The expected result is every entry, retyped character for character.

▶ _Exercise input_
*****

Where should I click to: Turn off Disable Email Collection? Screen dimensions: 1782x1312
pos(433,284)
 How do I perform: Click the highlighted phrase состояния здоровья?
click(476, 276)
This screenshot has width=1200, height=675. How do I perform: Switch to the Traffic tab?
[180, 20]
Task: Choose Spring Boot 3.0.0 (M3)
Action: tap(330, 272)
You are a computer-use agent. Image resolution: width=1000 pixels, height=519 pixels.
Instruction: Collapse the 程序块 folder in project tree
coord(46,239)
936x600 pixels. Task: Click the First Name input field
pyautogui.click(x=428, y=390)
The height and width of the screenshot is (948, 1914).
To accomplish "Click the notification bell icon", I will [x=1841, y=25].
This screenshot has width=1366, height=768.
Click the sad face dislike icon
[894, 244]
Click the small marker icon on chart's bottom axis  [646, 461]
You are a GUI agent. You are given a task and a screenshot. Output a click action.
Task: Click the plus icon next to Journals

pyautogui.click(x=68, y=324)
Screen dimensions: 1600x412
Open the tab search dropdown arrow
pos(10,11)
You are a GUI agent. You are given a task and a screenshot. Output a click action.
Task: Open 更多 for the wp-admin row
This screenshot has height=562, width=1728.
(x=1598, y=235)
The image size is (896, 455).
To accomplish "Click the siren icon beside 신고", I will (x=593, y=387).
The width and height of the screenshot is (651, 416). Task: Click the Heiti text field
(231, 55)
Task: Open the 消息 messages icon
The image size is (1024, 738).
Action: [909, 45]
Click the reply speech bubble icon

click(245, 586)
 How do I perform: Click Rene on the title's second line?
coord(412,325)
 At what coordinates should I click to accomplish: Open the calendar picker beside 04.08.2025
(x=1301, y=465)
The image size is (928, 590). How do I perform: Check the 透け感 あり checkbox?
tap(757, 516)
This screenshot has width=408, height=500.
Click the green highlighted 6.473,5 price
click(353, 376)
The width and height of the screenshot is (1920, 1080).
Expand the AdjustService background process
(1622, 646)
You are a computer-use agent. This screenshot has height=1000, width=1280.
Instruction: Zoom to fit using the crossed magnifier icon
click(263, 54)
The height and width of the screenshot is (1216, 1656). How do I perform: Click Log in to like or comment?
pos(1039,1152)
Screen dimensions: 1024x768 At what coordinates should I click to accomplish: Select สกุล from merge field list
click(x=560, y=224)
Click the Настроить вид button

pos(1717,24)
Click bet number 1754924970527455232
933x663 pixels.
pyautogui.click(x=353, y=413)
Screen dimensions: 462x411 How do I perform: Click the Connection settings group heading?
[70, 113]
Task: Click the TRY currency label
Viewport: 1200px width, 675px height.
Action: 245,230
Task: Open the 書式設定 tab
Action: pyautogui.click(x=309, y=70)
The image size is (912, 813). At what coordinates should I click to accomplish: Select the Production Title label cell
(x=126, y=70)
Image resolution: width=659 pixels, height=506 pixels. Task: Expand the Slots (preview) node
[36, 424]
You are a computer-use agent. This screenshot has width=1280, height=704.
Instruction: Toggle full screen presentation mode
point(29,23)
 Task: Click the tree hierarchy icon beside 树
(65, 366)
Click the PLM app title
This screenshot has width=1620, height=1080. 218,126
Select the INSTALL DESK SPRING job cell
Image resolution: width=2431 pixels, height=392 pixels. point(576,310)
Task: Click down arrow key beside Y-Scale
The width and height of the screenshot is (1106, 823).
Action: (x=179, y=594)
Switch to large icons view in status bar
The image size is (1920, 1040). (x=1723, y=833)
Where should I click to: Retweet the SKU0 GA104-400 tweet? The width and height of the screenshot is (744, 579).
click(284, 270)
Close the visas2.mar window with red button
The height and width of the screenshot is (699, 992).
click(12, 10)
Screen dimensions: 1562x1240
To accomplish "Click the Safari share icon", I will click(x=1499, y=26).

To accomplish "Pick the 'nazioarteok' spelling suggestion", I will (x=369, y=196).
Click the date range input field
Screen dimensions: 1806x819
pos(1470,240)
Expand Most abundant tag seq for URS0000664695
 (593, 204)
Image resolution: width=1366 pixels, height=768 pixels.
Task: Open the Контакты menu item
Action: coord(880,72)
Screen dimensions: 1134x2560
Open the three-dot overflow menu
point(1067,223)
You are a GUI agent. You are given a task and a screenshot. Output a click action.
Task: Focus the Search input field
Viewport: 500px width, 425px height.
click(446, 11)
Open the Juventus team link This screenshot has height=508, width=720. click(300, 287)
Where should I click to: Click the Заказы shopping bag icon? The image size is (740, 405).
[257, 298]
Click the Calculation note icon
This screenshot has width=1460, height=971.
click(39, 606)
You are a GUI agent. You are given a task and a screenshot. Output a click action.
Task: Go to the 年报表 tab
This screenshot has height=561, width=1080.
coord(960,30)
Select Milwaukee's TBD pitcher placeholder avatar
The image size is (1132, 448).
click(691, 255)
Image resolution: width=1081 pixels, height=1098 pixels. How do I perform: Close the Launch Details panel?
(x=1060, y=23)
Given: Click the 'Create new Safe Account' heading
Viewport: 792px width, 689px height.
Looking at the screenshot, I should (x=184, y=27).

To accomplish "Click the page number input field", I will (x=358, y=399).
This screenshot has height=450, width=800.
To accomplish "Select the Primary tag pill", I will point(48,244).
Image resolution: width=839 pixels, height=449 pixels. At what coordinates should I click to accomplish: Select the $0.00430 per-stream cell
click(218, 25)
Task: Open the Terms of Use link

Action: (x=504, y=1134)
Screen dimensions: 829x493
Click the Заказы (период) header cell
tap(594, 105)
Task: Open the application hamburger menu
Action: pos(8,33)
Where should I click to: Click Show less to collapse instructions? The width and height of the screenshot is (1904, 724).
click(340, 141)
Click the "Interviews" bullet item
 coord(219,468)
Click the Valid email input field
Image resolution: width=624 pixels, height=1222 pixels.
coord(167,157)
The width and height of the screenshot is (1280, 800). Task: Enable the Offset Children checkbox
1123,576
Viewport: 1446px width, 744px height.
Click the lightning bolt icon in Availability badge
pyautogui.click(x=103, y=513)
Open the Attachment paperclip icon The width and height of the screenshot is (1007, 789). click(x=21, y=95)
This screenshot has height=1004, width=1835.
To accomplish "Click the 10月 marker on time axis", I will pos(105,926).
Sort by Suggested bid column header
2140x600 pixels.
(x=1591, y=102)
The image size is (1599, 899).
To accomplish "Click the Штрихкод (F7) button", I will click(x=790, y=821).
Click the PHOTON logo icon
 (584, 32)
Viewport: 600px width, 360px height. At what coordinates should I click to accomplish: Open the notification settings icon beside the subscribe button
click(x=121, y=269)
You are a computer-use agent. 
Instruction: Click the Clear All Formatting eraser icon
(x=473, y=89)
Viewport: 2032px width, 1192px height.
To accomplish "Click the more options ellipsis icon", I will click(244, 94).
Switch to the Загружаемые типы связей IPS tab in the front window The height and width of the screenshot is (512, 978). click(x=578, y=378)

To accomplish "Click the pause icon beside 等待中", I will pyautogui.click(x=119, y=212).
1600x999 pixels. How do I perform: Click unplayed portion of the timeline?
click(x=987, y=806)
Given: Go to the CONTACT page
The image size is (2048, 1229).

*****

▶ _Finished exercise_
Where should I click to: Turn off Disable Email Collection? Screen dimensions: 1782x1312
pos(433,284)
 How do I perform: Click the highlighted phrase состояния здоровья?
click(476, 276)
This screenshot has width=1200, height=675. How do I perform: Switch to the Traffic tab?
[180, 20]
Task: Choose Spring Boot 3.0.0 (M3)
Action: tap(330, 272)
You are a computer-use agent. Image resolution: width=1000 pixels, height=519 pixels.
Instruction: Collapse the 程序块 folder in project tree
coord(46,239)
936x600 pixels. Task: Click the First Name input field
pyautogui.click(x=428, y=390)
The height and width of the screenshot is (948, 1914).
To accomplish "Click the notification bell icon", I will [x=1841, y=25].
This screenshot has width=1366, height=768.
Click the sad face dislike icon
[894, 244]
Click the small marker icon on chart's bottom axis  [646, 461]
You are a GUI agent. You are given a task and a screenshot. Output a click action.
Task: Click the plus icon next to Journals

pyautogui.click(x=68, y=324)
Screen dimensions: 1600x412
Open the tab search dropdown arrow
pos(10,11)
You are a GUI agent. You are given a task and a screenshot. Output a click action.
Task: Open 更多 for the wp-admin row
This screenshot has height=562, width=1728.
(x=1598, y=235)
The image size is (896, 455).
To accomplish "Click the siren icon beside 신고", I will (x=593, y=387).
The width and height of the screenshot is (651, 416). Task: Click the Heiti text field
(231, 55)
Task: Open the 消息 messages icon
The image size is (1024, 738).
Action: [909, 45]
Click the reply speech bubble icon

click(245, 586)
 How do I perform: Click Rene on the title's second line?
coord(412,325)
 At what coordinates should I click to accomplish: Open the calendar picker beside 04.08.2025
(x=1301, y=465)
The image size is (928, 590). How do I perform: Check the 透け感 あり checkbox?
tap(757, 516)
This screenshot has width=408, height=500.
Click the green highlighted 6.473,5 price
click(353, 376)
The width and height of the screenshot is (1920, 1080).
Expand the AdjustService background process
(1622, 646)
You are a computer-use agent. This screenshot has height=1000, width=1280.
Instruction: Zoom to fit using the crossed magnifier icon
click(263, 54)
The height and width of the screenshot is (1216, 1656). How do I perform: Click Log in to like or comment?
pos(1039,1152)
Screen dimensions: 1024x768 At what coordinates should I click to accomplish: Select สกุล from merge field list
click(x=560, y=224)
Click the Настроить вид button

pos(1717,24)
Click bet number 1754924970527455232
933x663 pixels.
pyautogui.click(x=353, y=413)
Screen dimensions: 462x411 How do I perform: Click the Connection settings group heading?
[70, 113]
Task: Click the TRY currency label
Viewport: 1200px width, 675px height.
Action: 245,230
Task: Open the 書式設定 tab
Action: pyautogui.click(x=309, y=70)
The image size is (912, 813). At what coordinates should I click to accomplish: Select the Production Title label cell
(x=126, y=70)
Image resolution: width=659 pixels, height=506 pixels. Task: Expand the Slots (preview) node
[36, 424]
You are a computer-use agent. This screenshot has width=1280, height=704.
Instruction: Toggle full screen presentation mode
point(29,23)
 Task: Click the tree hierarchy icon beside 树
(65, 366)
Click the PLM app title
This screenshot has width=1620, height=1080. 218,126
Select the INSTALL DESK SPRING job cell
Image resolution: width=2431 pixels, height=392 pixels. point(576,310)
Task: Click down arrow key beside Y-Scale
The width and height of the screenshot is (1106, 823).
Action: (x=179, y=594)
Switch to large icons view in status bar
The image size is (1920, 1040). (x=1723, y=833)
Where should I click to: Retweet the SKU0 GA104-400 tweet? The width and height of the screenshot is (744, 579).
click(284, 270)
Close the visas2.mar window with red button
The height and width of the screenshot is (699, 992).
click(12, 10)
Screen dimensions: 1562x1240
To accomplish "Click the Safari share icon", I will click(x=1499, y=26).

To accomplish "Pick the 'nazioarteok' spelling suggestion", I will (x=369, y=196).
Click the date range input field
Screen dimensions: 1806x819
pos(1470,240)
Expand Most abundant tag seq for URS0000664695
 (593, 204)
Image resolution: width=1366 pixels, height=768 pixels.
Task: Open the Контакты menu item
Action: coord(880,72)
Screen dimensions: 1134x2560
Open the three-dot overflow menu
point(1067,223)
You are a GUI agent. You are given a task and a screenshot. Output a click action.
Task: Focus the Search input field
Viewport: 500px width, 425px height.
click(446, 11)
Open the Juventus team link This screenshot has height=508, width=720. click(300, 287)
Where should I click to: Click the Заказы shopping bag icon? The image size is (740, 405).
[257, 298]
Click the Calculation note icon
This screenshot has width=1460, height=971.
click(39, 606)
You are a GUI agent. You are given a task and a screenshot. Output a click action.
Task: Go to the 年报表 tab
This screenshot has height=561, width=1080.
coord(960,30)
Select Milwaukee's TBD pitcher placeholder avatar
The image size is (1132, 448).
click(691, 255)
Image resolution: width=1081 pixels, height=1098 pixels. How do I perform: Close the Launch Details panel?
(x=1060, y=23)
Given: Click the 'Create new Safe Account' heading
Viewport: 792px width, 689px height.
Looking at the screenshot, I should (x=184, y=27).

To accomplish "Click the page number input field", I will (x=358, y=399).
This screenshot has height=450, width=800.
To accomplish "Select the Primary tag pill", I will point(48,244).
Image resolution: width=839 pixels, height=449 pixels. At what coordinates should I click to accomplish: Select the $0.00430 per-stream cell
click(218, 25)
Task: Open the Terms of Use link

Action: (x=504, y=1134)
Screen dimensions: 829x493
Click the Заказы (период) header cell
tap(594, 105)
Task: Open the application hamburger menu
Action: pos(8,33)
Where should I click to: Click Show less to collapse instructions? The width and height of the screenshot is (1904, 724).
click(340, 141)
Click the "Interviews" bullet item
 coord(219,468)
Click the Valid email input field
Image resolution: width=624 pixels, height=1222 pixels.
coord(167,157)
The width and height of the screenshot is (1280, 800). Task: Enable the Offset Children checkbox
1123,576
Viewport: 1446px width, 744px height.
Click the lightning bolt icon in Availability badge
pyautogui.click(x=103, y=513)
Open the Attachment paperclip icon The width and height of the screenshot is (1007, 789). click(x=21, y=95)
This screenshot has height=1004, width=1835.
To accomplish "Click the 10月 marker on time axis", I will pos(105,926).
Sort by Suggested bid column header
2140x600 pixels.
(x=1591, y=102)
The image size is (1599, 899).
To accomplish "Click the Штрихкод (F7) button", I will click(x=790, y=821).
Click the PHOTON logo icon
 (584, 32)
Viewport: 600px width, 360px height. At what coordinates should I click to accomplish: Open the notification settings icon beside the subscribe button
click(x=121, y=269)
You are a computer-use agent. 
Instruction: Click the Clear All Formatting eraser icon
(x=473, y=89)
Viewport: 2032px width, 1192px height.
To accomplish "Click the more options ellipsis icon", I will click(244, 94).
Switch to the Загружаемые типы связей IPS tab in the front window The height and width of the screenshot is (512, 978). click(x=578, y=378)

To accomplish "Click the pause icon beside 等待中", I will pyautogui.click(x=119, y=212).
1600x999 pixels. How do I perform: Click unplayed portion of the timeline?
click(x=987, y=806)
Given: Go to the CONTACT page
The image size is (2048, 1229).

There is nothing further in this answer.